**EXERCISE INSTRUCTIONS**
Each line of the entries, from the first to the line containing "Football Jerseys (243, 899)", is to be transcribed exactly as it stands; include no other lines.
(Beginning of INFORMATION)
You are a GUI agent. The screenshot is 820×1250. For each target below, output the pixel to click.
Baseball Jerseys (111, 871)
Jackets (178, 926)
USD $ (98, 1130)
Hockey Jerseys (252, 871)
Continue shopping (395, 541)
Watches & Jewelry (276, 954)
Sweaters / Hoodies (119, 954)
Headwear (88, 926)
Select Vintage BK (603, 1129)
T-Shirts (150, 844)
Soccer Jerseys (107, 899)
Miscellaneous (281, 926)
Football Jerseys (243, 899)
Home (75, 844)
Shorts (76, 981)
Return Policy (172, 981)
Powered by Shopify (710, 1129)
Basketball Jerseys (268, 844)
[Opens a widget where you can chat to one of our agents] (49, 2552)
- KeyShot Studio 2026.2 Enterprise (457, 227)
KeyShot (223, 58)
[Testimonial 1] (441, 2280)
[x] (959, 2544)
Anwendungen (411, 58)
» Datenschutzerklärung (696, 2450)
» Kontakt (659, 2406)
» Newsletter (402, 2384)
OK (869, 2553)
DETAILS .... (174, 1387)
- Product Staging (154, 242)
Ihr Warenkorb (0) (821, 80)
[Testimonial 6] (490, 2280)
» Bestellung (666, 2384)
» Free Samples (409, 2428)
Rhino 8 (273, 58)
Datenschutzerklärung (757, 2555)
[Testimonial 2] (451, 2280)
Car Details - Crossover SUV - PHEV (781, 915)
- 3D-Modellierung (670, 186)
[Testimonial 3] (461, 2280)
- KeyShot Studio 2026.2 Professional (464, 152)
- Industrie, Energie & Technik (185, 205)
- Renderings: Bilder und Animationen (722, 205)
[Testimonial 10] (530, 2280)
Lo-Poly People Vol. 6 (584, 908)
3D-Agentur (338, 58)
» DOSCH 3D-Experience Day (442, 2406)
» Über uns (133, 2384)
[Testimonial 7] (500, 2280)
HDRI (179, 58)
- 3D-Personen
(End of INFORMATION)
**SOLUTION TO THIS PROBLEM**
You are a GUI agent. The screenshot is 820×1250. For each target below, output the pixel to click.
Baseball Jerseys (111, 871)
Jackets (178, 926)
USD $ (98, 1130)
Hockey Jerseys (252, 871)
Continue shopping (395, 541)
Watches & Jewelry (276, 954)
Sweaters / Hoodies (119, 954)
Headwear (88, 926)
Select Vintage BK (603, 1129)
T-Shirts (150, 844)
Soccer Jerseys (107, 899)
Miscellaneous (281, 926)
Football Jerseys (243, 899)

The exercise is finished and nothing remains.